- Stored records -
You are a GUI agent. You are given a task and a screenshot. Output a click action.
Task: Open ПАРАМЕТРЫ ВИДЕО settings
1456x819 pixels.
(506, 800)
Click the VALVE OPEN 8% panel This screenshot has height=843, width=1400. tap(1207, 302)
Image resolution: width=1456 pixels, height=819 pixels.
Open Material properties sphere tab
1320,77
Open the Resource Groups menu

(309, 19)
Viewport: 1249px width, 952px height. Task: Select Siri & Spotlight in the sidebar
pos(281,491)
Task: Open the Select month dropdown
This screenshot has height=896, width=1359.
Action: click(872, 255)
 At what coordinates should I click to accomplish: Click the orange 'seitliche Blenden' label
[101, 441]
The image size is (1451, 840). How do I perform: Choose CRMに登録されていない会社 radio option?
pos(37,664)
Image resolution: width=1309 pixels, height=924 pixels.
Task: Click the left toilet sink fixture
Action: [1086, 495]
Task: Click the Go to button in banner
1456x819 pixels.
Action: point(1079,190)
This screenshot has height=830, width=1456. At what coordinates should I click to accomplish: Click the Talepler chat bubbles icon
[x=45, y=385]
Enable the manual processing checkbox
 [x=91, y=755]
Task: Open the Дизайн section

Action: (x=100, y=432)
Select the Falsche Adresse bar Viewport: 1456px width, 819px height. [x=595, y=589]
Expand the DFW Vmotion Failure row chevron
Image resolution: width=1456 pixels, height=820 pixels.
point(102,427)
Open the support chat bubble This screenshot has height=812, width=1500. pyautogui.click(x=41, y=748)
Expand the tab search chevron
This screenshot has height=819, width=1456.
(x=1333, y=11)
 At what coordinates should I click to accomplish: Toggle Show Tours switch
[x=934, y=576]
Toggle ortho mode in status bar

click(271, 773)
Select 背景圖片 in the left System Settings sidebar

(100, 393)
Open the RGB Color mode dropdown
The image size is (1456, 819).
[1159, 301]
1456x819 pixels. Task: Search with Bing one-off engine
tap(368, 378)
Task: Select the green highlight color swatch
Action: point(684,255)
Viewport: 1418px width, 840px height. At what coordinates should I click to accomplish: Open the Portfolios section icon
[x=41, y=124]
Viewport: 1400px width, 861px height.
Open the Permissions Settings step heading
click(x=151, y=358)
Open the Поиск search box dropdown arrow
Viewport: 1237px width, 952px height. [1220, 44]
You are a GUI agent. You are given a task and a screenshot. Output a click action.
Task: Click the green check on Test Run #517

- Task directions -
Once you reach the line that holds "Viewport: 1249px width, 952px", print it and every line after it through the end of the records, word for word.

- Answer to the exercise -
Viewport: 1249px width, 952px height. Task: Select Siri & Spotlight in the sidebar
pos(281,491)
Task: Open the Select month dropdown
This screenshot has height=896, width=1359.
Action: click(872, 255)
 At what coordinates should I click to accomplish: Click the orange 'seitliche Blenden' label
[101, 441]
The image size is (1451, 840). How do I perform: Choose CRMに登録されていない会社 radio option?
pos(37,664)
Image resolution: width=1309 pixels, height=924 pixels.
Task: Click the left toilet sink fixture
Action: [1086, 495]
Task: Click the Go to button in banner
1456x819 pixels.
Action: point(1079,190)
This screenshot has height=830, width=1456. At what coordinates should I click to accomplish: Click the Talepler chat bubbles icon
[x=45, y=385]
Enable the manual processing checkbox
 [x=91, y=755]
Task: Open the Дизайн section

Action: (x=100, y=432)
Select the Falsche Adresse bar Viewport: 1456px width, 819px height. [x=595, y=589]
Expand the DFW Vmotion Failure row chevron
Image resolution: width=1456 pixels, height=820 pixels.
point(102,427)
Open the support chat bubble This screenshot has height=812, width=1500. pyautogui.click(x=41, y=748)
Expand the tab search chevron
This screenshot has height=819, width=1456.
(x=1333, y=11)
 At what coordinates should I click to accomplish: Toggle Show Tours switch
[x=934, y=576]
Toggle ortho mode in status bar

click(271, 773)
Select 背景圖片 in the left System Settings sidebar

(100, 393)
Open the RGB Color mode dropdown
The image size is (1456, 819).
[1159, 301]
1456x819 pixels. Task: Search with Bing one-off engine
tap(368, 378)
Task: Select the green highlight color swatch
Action: point(684,255)
Viewport: 1418px width, 840px height. At what coordinates should I click to accomplish: Open the Portfolios section icon
[x=41, y=124]
Viewport: 1400px width, 861px height.
Open the Permissions Settings step heading
click(x=151, y=358)
Open the Поиск search box dropdown arrow
Viewport: 1237px width, 952px height. [1220, 44]
You are a GUI agent. You are given a task and a screenshot. Output a click action.
Task: Click the green check on Test Run #517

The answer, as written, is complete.